Bei der Berechnung der vermeintlich ersparten Eigenkosten nach einer Leihtaxianmietung legen Versicherer und Gerichte erstaunlich irreale Rechenbeispiele vor. Das OLG Oldenburg hat nun festgestellt, dass bei der Nutzung als Taxi ein Abzug von lediglich fünf Prozent gerechtfertigt ist.
Wer hierzulande unschuldig in einen Verkehrsunfall verwickelt wird, bei dem sein Fahrzeug zu Schaden kommt, dem stehen nicht nur der Ersatz der Reparatur- oder auch der Wiederbeschaffungskosten durch die gegnerische Haftpflichtversicherung zu; diese übernimmt in der Regel auch die Kosten, die dem Geschädigten durch den Fahrzeugausfall entstehen. Wer dafür jedoch tatsächlich ein Leihtaxi anmietet und dessen Kosten selber gegenüber der gegnerischen Versicherung geltend macht, kann dabei oftmals sein blaues Wunder erleben.

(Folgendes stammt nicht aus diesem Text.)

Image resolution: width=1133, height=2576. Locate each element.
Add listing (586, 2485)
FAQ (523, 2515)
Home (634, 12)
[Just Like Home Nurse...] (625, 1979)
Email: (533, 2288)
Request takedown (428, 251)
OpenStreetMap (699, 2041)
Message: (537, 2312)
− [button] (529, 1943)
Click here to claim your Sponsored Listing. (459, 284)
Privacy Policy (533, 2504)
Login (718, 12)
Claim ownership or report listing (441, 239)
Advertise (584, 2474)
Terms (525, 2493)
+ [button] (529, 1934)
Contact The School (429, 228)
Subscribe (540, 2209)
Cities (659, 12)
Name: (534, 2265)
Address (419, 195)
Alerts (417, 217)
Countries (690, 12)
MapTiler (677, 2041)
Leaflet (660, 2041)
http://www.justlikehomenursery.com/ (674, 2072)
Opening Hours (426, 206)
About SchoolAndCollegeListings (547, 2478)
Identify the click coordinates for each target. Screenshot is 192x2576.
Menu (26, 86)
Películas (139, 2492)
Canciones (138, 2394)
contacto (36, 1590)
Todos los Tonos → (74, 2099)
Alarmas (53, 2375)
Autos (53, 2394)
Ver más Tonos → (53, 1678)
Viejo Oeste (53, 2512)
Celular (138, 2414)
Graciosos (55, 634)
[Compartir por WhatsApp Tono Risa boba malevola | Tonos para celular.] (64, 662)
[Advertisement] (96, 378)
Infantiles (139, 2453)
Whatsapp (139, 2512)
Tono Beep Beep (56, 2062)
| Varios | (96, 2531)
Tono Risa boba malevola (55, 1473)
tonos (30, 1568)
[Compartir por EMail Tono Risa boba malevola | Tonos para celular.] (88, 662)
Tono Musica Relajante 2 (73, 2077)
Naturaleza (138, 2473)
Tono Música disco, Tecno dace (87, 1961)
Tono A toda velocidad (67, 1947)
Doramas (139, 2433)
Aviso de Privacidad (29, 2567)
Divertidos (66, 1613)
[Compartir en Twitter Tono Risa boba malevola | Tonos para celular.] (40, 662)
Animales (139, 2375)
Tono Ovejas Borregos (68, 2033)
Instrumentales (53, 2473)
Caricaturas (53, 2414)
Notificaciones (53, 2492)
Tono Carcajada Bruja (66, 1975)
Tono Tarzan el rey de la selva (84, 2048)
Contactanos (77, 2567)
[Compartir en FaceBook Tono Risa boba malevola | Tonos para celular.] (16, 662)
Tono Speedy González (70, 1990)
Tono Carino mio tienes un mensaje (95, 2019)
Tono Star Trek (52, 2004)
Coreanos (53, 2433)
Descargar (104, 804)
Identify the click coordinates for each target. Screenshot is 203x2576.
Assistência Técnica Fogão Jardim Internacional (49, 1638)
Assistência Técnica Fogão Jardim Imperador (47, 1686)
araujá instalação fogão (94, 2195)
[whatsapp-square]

Ein Leihtaxi steht einem kleinen Nischenmarkt zur Verfügung und ist, wenn es denn angemietet wird, extremen Nutzungen ausgesetzt. Ansonsten aber steht es oftmals auch regelmäßig auf dem Betriebshof des Vermieters und wartet auf die nächste Anmietung. Zusätzlich muss zunächst stets der richtige Taxitarif für den jeweiligen Einsatzort einprogrammiert werden und es kommt auch schnell zu erhöhten Anfahrtkosten, bevor das Ersatztaxi eingesetzt werden kann. Entsprechend lassen sich die Anmiet-Kosten für ein Leihtaxi kaum mit denen für einen normalen Leihwagen vergleichen. Eine einwöchige Leihtaxinutzung ergibt dann schnell mal eine Rechnung von 2.000 Euro oder mehr, was bei den dafür zahlungspflichtigen Haftpflichtversicherern mit pauschalem Misstrauen gegenüber der Branche quittiert wird.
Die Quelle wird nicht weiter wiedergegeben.